Seigniory \Seign"ior*y\, n.; pl. -ies. [OE. seignorie, OF. seigneurie, F. seigneurie; cf. It. signoria.]

  1. The power or authority of a lord; dominion.

    O'Neal never had any seigniory over that country but what by encroachment he got upon the English.
    --Spenser.

  2. The territory over which a lord holds jurisdiction; a manor. [Written also seigneury, and seignory.]

Wiktionary
seignory

n. (context legal English) the lordship (authority) remaining to a grantor after the grant of an estate in fee-simple.

Wikipedia
Seignory

In English law, seignory or seigniory ( French seigneur, lord; Latin senior, elder), the lordship (authority) remaining to a grantor after the grant of an estate in fee simple.

Nulle terre sans seigneur ("No land without a lord") was a feudal legal maxim; where no other lord can be discovered, the Crown is lord as lord paramount. The principal incidents of a seignory were a feudal oath of homage and fealty; a "quit" or "chief" rent; a "relief" of one year's quit rent, and the right of escheat. In return for these privileges the lord was liable to forfeit his rights if he neglected to protect and defend the tenant or did anything injurious to the feudal relation.

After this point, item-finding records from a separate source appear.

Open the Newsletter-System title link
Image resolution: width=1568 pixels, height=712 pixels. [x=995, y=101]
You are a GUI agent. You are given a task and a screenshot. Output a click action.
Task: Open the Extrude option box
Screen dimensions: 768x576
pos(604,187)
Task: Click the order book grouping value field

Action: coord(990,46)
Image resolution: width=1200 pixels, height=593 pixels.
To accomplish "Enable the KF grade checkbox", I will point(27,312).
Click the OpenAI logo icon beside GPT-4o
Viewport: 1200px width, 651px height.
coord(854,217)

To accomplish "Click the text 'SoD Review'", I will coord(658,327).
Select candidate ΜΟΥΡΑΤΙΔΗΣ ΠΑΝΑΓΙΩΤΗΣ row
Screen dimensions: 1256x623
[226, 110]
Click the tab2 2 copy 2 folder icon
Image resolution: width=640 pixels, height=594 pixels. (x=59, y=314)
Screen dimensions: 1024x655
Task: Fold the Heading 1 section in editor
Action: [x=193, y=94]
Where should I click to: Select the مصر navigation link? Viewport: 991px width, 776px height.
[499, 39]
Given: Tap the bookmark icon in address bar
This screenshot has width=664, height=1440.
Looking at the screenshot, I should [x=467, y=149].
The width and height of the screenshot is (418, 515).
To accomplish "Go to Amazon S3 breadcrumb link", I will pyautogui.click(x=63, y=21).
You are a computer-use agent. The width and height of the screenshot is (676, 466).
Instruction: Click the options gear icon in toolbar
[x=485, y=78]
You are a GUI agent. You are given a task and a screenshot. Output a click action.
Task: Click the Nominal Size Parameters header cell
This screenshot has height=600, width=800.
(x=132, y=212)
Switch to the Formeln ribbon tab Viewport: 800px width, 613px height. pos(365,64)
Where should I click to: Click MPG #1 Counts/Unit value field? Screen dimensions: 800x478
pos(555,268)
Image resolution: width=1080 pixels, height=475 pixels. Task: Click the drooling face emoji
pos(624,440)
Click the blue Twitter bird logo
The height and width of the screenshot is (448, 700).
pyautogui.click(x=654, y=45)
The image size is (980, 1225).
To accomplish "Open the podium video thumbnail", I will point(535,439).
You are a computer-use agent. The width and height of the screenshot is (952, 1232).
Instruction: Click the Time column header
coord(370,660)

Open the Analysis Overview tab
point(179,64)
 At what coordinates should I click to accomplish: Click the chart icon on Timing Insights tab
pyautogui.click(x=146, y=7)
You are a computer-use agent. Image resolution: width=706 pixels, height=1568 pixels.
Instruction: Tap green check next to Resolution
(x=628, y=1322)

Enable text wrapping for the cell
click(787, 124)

Every seignory now existing must have been created before the statute Quia Emptores (1290), which forbade the future creation of estates in fee-simple by subinfeudation. The only seignories of any importance at present are the lordships of manors. They are regarded as incorporeal hereditaments, and are either appendant or in gross. A seignory appendant passes with the grant of the manor; a seignory in gross—that is, a seignory which has been severed from the demesne lands of the manor to which it was originally appendant—must be specially conveyed by deed of grant.

Freehold land may be enfranchised by a conveyance of the seignory to the freehold tenant, but it does not extinguish the tenant's right of common (Baring v. Abingdon, 1892, 2 Ch. 374). By s. 3 (ii.) of the Settled Land Act 1882, the tenant for life of a manor is empowered to sell the seignory of any freehold land within the manor, and by s. 21 (v.) the purchase of the seignory of any part of settled land being freehold land, is an authorized application of capital money arising under the act.

Usage examples of "seignory".

We invite and desire that the nobility, archbishops, bishops, abbeys, convents, seignories, magistrates, and inhabitants of the republic of Poland, on the road to Posnania, and beyond it, would repair in person or by deputies, in the course of this week, or as soon after as possible, to the Prussian head-quarters, there to treat with the commander-in-chief, or the commissary at war, for the delivery of forage and provisions for the subsistence of the army, to be paid for with ready money.